(Stored data)
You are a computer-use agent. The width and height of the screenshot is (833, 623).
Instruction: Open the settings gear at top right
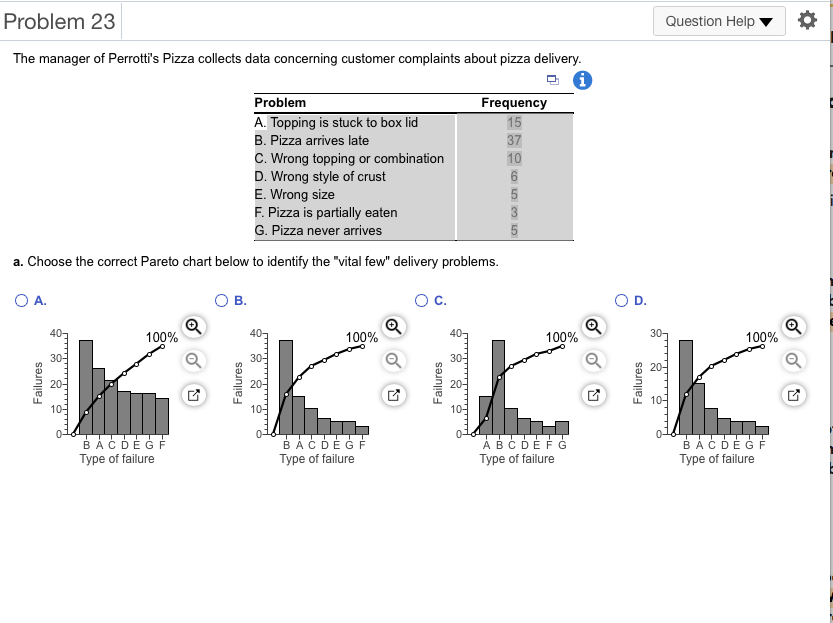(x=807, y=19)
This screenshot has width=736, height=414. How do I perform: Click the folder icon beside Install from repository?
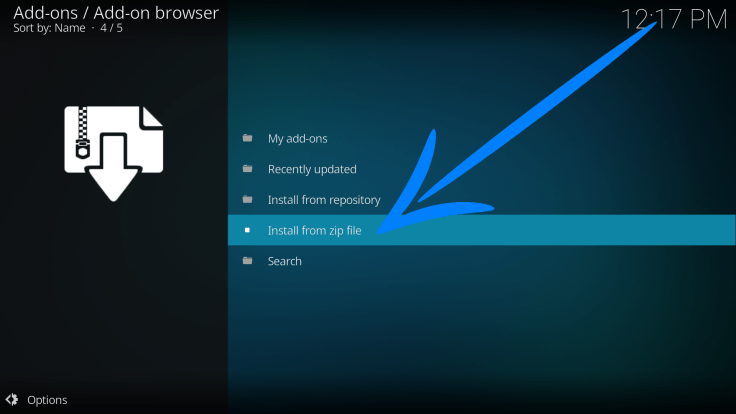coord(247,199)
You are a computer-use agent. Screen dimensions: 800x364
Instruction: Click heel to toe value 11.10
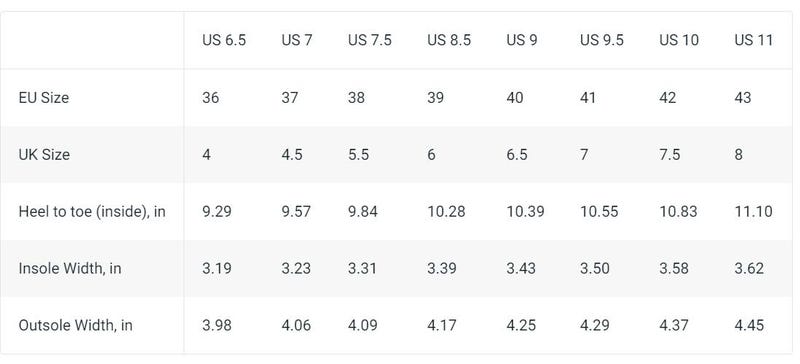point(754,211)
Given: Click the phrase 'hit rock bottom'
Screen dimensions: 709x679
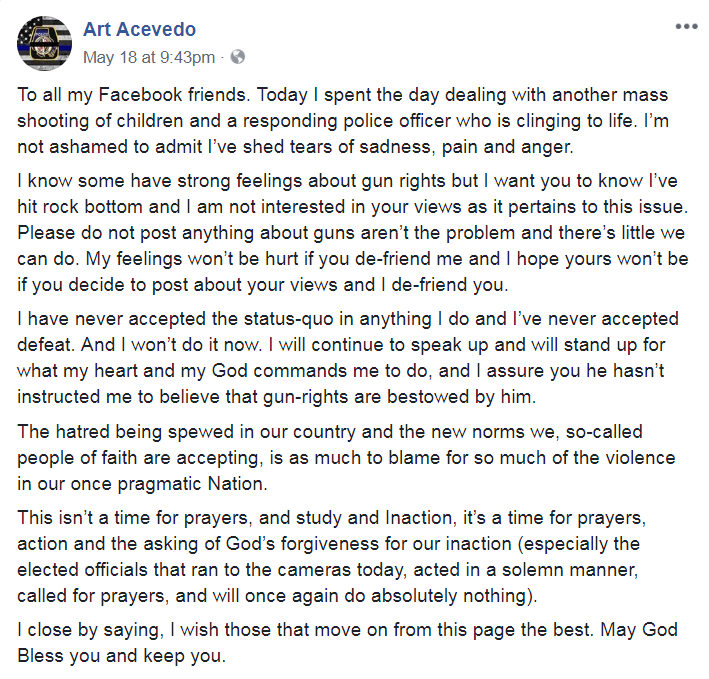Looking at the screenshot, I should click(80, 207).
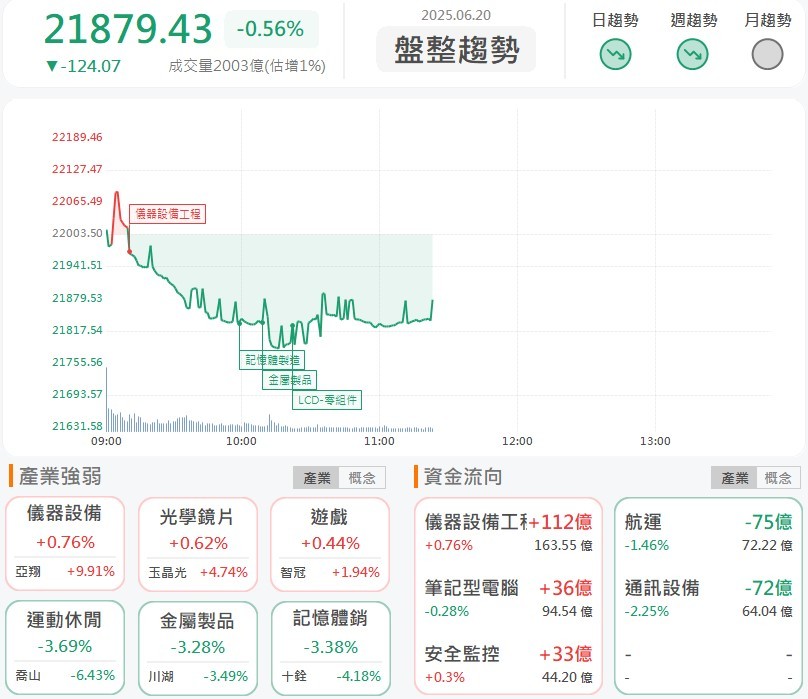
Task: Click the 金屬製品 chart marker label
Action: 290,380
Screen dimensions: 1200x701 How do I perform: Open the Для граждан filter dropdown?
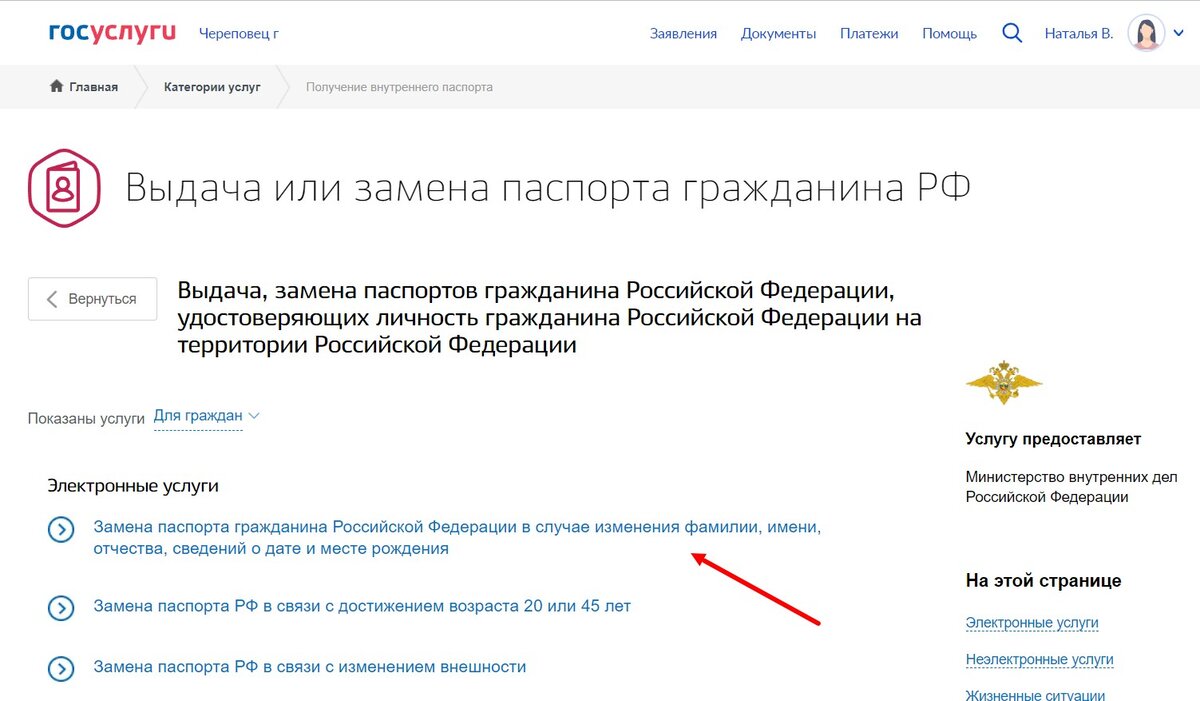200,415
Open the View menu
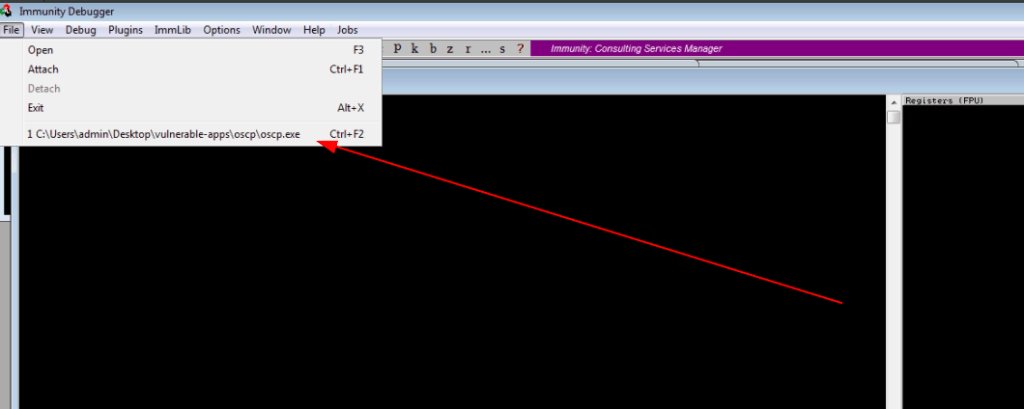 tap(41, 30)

AIM OF THE EXERCISE: Go through the entries and return each line where the word "agent" appears.

RESULT OF THIS EXERCISE:
You are a computer-use agent. The width and height of the screenshot is (833, 623).
You are a computer-use agent. Screen dimensions: 800x364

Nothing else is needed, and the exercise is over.